## WHAT IS NEEDED
Count the lines in the records below that contain the word "agent", and give that figure alone.
======== SUPPLIED MATERIAL
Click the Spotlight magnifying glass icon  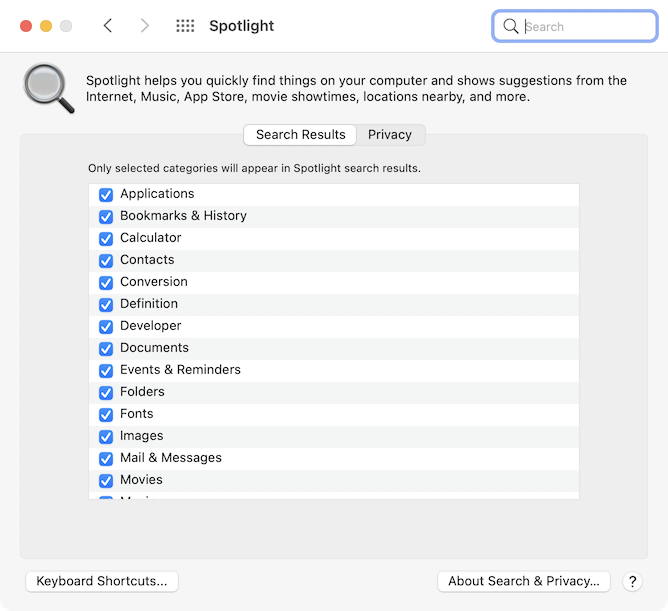pos(49,89)
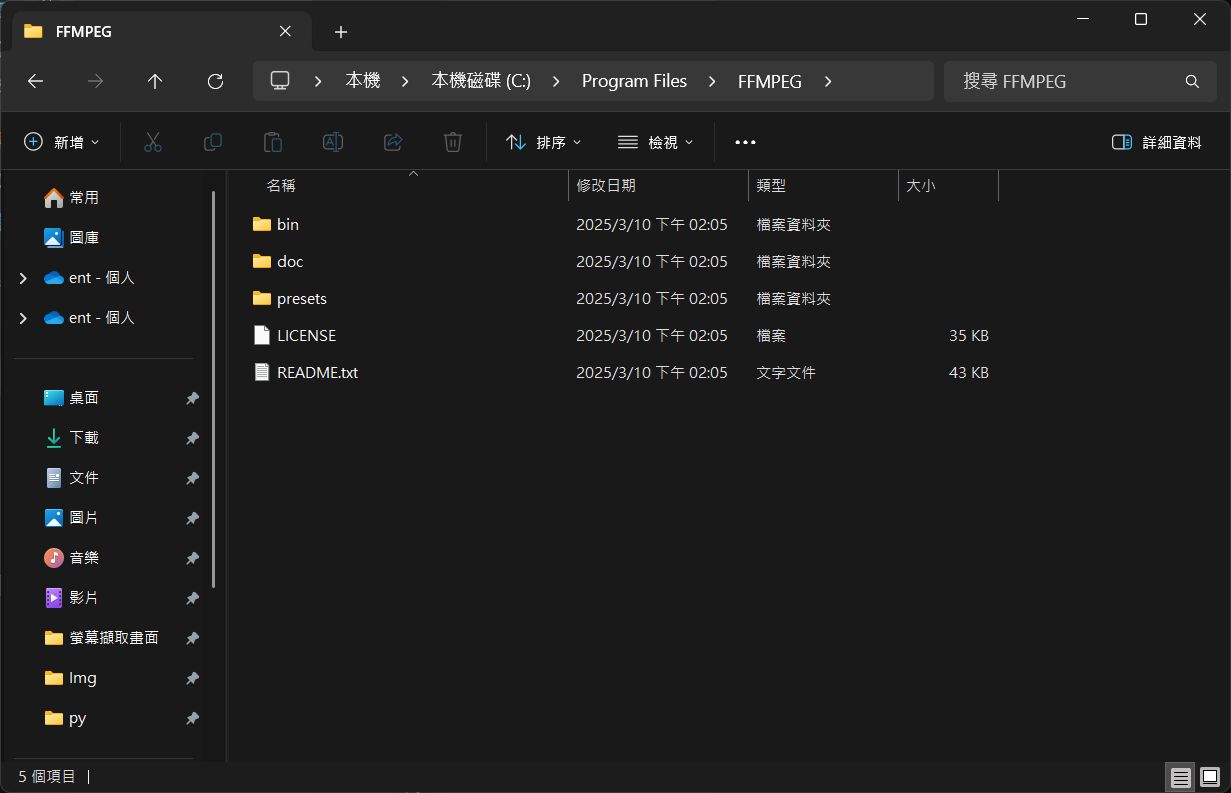
Task: Toggle the 詳細資料 details pane
Action: (x=1157, y=143)
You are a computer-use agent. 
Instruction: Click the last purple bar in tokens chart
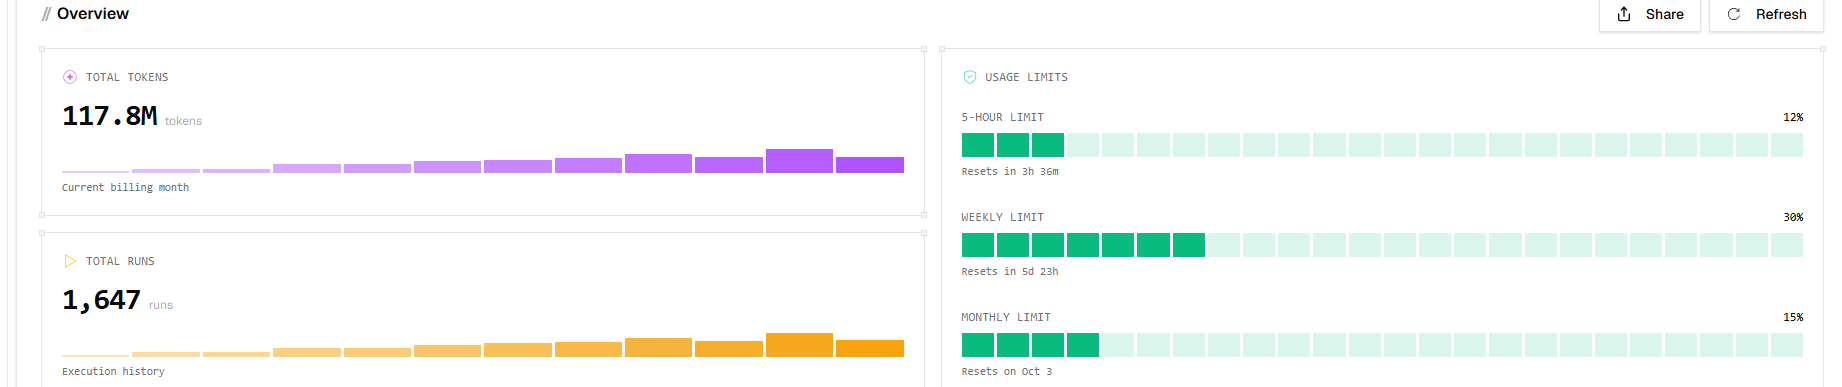(870, 165)
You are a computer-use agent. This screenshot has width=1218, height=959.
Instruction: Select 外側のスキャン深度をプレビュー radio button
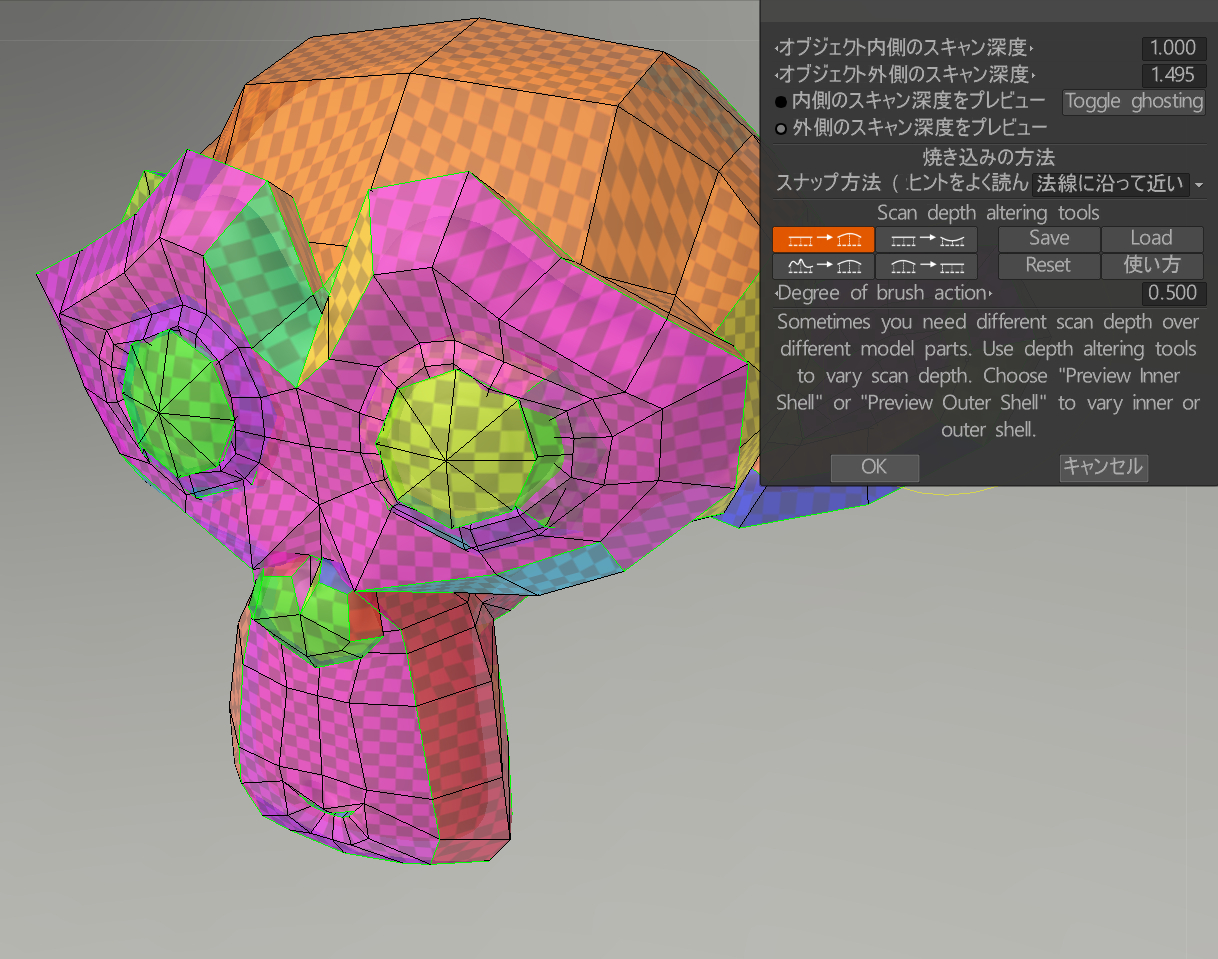781,128
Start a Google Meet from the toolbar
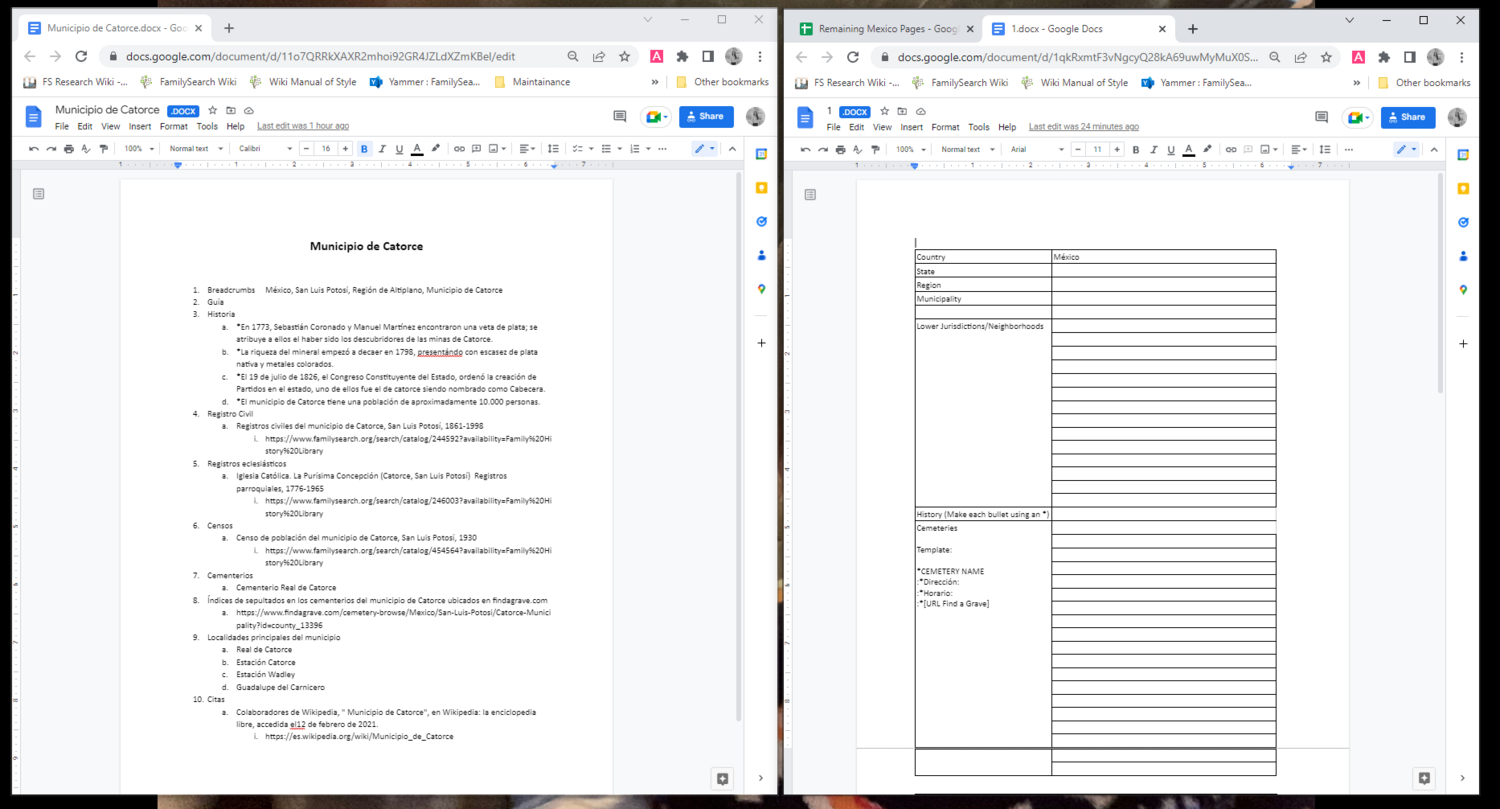Viewport: 1500px width, 809px height. pyautogui.click(x=655, y=117)
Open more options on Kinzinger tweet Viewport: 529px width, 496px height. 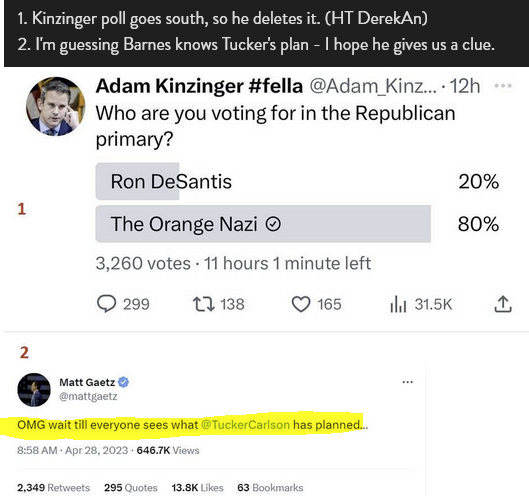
================
## TASK ANSWER
2